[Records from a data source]
- - -

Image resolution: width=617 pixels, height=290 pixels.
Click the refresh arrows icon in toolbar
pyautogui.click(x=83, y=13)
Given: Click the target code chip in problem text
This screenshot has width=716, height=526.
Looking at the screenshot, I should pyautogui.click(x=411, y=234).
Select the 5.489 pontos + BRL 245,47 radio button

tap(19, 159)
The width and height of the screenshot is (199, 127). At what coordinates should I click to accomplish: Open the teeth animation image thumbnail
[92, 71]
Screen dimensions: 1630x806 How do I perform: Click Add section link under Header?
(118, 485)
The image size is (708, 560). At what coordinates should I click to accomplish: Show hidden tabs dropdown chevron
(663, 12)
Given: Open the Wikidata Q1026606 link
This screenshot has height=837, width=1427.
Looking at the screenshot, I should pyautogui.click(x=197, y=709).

- - -

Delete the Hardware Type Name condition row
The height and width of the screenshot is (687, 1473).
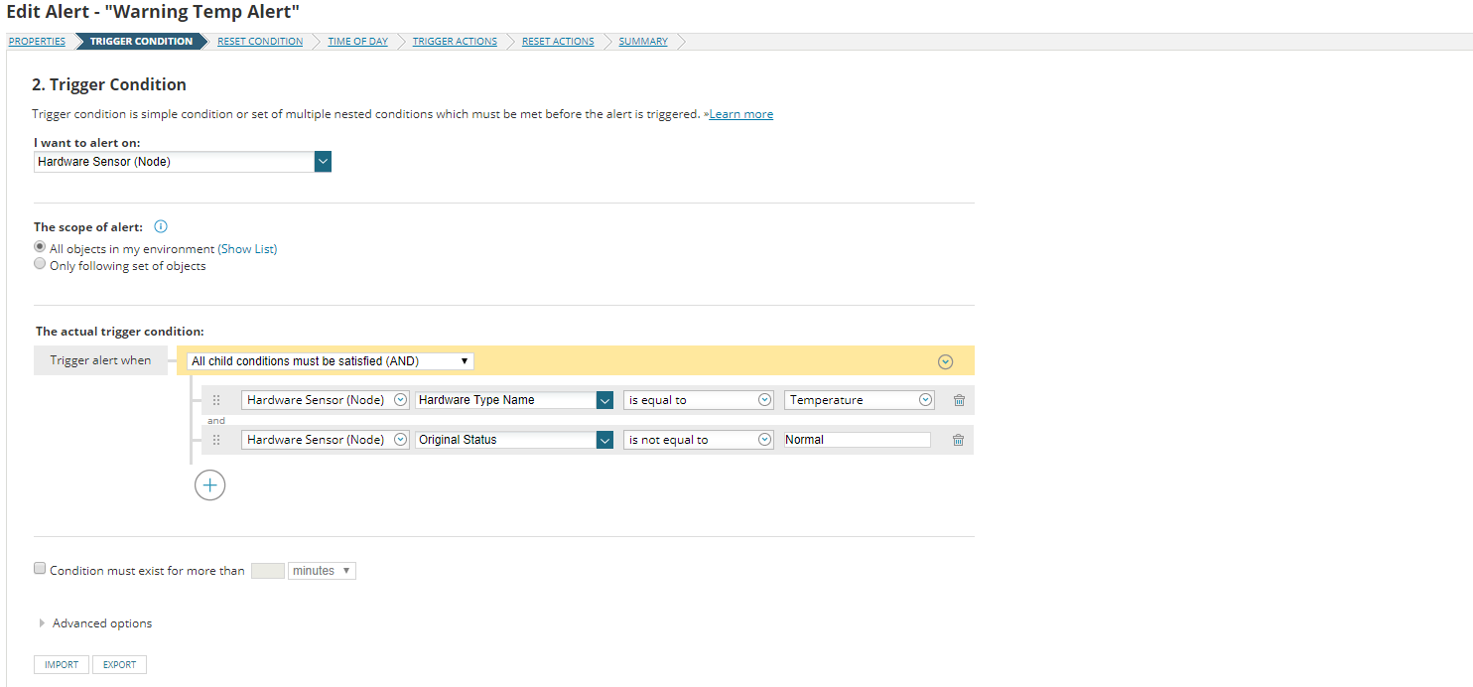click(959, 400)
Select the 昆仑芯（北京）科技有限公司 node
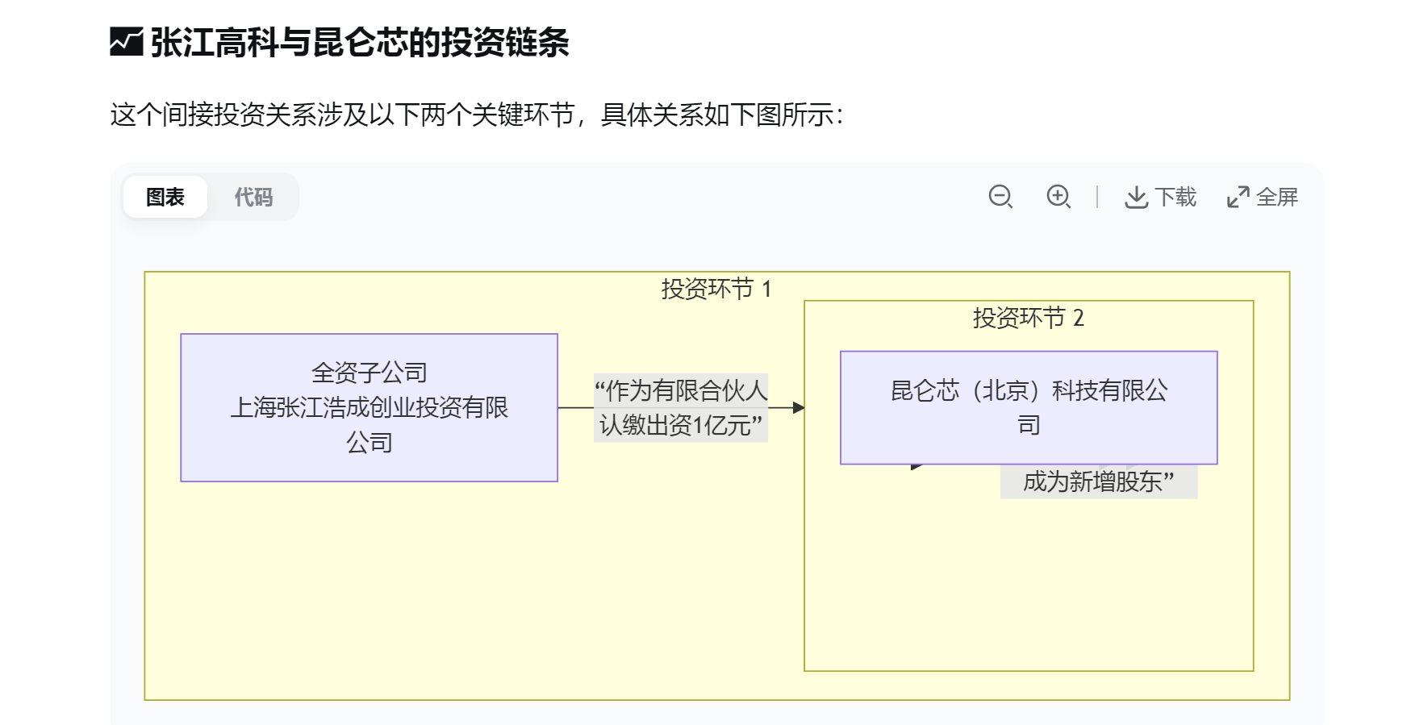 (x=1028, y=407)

- - -

* _Problem description_
Copy, from the lines above, each one that holds "Given".

* _Task result_
Given: Click the target code chip in problem text
Given: Open the Wikidata Q1026606 link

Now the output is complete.